▸ **Material proporcionado**:
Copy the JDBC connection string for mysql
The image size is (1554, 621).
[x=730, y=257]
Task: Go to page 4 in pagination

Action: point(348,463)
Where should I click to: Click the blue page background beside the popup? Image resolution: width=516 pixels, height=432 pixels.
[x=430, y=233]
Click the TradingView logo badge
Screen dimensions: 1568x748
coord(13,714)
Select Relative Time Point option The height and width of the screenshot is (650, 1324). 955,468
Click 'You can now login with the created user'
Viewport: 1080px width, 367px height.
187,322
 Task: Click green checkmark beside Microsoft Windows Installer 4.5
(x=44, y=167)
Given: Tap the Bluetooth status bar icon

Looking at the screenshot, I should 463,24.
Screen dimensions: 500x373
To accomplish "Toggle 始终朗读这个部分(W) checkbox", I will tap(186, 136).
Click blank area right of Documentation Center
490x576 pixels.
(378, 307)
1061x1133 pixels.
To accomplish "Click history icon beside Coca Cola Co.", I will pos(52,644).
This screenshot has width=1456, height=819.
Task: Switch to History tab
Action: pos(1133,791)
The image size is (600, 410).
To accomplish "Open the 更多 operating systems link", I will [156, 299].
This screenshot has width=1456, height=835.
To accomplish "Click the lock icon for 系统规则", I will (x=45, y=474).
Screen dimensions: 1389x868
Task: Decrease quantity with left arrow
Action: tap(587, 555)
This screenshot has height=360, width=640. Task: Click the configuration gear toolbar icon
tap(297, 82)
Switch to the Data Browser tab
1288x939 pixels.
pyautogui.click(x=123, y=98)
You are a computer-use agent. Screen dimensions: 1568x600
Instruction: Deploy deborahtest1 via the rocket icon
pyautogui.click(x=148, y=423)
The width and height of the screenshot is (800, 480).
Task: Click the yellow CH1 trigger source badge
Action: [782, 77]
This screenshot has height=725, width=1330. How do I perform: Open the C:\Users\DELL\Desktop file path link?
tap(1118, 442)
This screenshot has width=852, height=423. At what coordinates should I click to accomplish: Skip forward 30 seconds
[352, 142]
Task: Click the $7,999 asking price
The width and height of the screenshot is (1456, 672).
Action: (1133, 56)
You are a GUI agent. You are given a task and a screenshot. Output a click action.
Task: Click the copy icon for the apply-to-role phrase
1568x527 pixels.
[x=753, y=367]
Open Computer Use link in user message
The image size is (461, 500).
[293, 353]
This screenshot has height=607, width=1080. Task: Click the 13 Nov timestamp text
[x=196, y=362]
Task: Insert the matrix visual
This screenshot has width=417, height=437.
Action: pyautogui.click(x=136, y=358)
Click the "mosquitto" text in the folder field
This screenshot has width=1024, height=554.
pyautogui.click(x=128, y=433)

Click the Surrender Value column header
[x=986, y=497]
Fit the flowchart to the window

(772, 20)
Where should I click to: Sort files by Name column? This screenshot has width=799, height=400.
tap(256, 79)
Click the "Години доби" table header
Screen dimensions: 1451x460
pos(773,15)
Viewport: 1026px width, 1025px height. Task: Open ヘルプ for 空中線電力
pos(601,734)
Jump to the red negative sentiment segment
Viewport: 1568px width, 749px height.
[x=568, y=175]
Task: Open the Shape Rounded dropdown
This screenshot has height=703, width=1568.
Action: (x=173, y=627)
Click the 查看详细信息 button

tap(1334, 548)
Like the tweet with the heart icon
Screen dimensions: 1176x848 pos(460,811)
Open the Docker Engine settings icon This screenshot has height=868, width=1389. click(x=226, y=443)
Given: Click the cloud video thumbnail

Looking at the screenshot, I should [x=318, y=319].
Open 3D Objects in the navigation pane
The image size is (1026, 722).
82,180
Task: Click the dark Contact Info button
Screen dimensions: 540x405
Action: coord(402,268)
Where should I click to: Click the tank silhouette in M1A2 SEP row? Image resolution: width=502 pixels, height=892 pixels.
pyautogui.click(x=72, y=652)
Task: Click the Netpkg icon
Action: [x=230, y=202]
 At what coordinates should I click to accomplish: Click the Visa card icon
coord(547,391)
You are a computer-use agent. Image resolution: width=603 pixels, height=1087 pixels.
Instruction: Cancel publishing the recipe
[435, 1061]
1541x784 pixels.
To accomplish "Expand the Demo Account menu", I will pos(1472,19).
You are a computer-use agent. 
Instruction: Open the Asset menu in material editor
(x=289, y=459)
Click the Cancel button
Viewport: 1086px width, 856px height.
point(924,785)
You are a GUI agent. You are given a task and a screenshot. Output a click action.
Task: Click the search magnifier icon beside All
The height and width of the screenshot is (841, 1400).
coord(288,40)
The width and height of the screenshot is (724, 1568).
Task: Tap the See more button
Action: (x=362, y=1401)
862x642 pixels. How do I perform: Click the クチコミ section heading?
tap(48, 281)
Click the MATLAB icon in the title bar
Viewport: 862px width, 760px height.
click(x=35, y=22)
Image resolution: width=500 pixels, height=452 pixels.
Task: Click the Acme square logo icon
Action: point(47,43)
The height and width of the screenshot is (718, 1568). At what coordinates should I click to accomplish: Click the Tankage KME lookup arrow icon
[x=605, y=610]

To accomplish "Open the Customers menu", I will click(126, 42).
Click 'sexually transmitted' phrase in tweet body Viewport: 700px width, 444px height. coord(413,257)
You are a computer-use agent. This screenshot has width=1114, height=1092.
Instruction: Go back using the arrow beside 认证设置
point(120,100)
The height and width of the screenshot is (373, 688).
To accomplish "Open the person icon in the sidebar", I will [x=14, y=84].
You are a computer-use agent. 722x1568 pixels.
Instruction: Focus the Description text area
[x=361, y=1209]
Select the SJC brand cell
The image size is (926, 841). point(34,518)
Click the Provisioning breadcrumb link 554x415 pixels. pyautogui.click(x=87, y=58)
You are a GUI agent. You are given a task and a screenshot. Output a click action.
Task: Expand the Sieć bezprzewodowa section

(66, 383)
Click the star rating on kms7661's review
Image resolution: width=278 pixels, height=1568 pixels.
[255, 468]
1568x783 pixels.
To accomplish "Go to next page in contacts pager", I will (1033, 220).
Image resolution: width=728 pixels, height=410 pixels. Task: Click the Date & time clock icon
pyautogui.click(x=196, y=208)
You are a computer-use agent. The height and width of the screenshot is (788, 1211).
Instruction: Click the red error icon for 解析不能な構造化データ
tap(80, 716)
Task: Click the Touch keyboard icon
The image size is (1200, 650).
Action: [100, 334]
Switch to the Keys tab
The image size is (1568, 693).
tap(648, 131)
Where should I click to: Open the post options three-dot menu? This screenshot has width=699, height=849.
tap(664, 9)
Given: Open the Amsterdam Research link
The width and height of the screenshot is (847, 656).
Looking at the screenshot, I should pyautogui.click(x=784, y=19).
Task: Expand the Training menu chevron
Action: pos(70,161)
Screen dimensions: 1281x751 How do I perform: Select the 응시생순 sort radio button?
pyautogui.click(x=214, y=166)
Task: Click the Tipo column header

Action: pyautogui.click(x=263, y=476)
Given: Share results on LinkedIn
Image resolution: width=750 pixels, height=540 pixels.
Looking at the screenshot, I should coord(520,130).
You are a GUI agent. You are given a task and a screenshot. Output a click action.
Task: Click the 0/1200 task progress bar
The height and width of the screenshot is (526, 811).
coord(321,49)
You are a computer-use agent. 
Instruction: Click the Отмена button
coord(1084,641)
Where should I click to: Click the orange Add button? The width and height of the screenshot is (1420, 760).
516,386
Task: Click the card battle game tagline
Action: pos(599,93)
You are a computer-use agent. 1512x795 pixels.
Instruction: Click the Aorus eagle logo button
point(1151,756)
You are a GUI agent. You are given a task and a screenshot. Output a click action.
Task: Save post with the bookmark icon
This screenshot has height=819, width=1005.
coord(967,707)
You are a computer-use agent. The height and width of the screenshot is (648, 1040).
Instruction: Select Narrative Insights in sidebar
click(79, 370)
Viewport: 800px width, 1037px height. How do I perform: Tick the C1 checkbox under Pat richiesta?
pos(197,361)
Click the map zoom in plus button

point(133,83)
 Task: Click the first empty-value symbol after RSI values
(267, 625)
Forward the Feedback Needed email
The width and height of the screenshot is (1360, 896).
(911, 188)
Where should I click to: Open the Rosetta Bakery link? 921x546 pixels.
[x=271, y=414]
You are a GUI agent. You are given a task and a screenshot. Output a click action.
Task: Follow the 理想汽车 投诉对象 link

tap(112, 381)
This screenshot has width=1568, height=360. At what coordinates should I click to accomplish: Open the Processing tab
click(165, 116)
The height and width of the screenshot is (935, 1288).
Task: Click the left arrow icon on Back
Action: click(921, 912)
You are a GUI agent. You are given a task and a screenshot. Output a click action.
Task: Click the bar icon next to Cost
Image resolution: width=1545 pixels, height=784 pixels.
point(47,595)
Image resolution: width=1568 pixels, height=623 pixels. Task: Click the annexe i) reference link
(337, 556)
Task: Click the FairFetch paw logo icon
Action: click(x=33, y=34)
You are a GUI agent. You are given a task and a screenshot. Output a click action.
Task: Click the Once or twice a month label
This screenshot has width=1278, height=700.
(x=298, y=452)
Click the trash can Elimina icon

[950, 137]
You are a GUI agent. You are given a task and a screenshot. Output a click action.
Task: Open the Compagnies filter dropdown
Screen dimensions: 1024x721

▸ **Problema breve**: Presenta como lista numerada las líneas de las entradas que van desde la que contiene "1568x783 pixels." hasta la que contiene "coord(967,707)", ambas incluidas. Omite las líneas en blanco.

▸ **La respuesta**:
1. 1568x783 pixels.
2. To accomplish "Go to next page in contacts pager", I will (1033, 220).
3. Image resolution: width=728 pixels, height=410 pixels. Task: Click the Date & time clock icon
4. pyautogui.click(x=196, y=208)
5. You are a computer-use agent. The height and width of the screenshot is (788, 1211).
6. Instruction: Click the red error icon for 解析不能な構造化データ
7. tap(80, 716)
8. Task: Click the Touch keyboard icon
9. The image size is (1200, 650).
10. Action: [100, 334]
11. Switch to the Keys tab
12. The image size is (1568, 693).
13. tap(648, 131)
14. Where should I click to: Open the post options three-dot menu? This screenshot has width=699, height=849.
15. tap(664, 9)
16. Given: Open the Amsterdam Research link
17. The width and height of the screenshot is (847, 656).
18. Looking at the screenshot, I should pyautogui.click(x=784, y=19).
19. Task: Expand the Training menu chevron
20. Action: pos(70,161)
21. Screen dimensions: 1281x751 How do I perform: Select the 응시생순 sort radio button?
22. pyautogui.click(x=214, y=166)
23. Task: Click the Tipo column header
24. Action: pyautogui.click(x=263, y=476)
25. Given: Share results on LinkedIn
26. Image resolution: width=750 pixels, height=540 pixels.
27. Looking at the screenshot, I should coord(520,130).
28. You are a GUI agent. You are given a task and a screenshot. Output a click action.
29. Task: Click the 0/1200 task progress bar
30. The height and width of the screenshot is (526, 811).
31. coord(321,49)
32. You are a computer-use agent. 
33. Instruction: Click the Отмена button
34. coord(1084,641)
35. Where should I click to: Click the orange Add button? The width and height of the screenshot is (1420, 760).
36. 516,386
37. Task: Click the card battle game tagline
38. Action: pos(599,93)
39. You are a computer-use agent. 1512x795 pixels.
40. Instruction: Click the Aorus eagle logo button
41. point(1151,756)
42. You are a GUI agent. You are given a task and a screenshot. Output a click action.
43. Task: Save post with the bookmark icon
44. This screenshot has height=819, width=1005.
45. coord(967,707)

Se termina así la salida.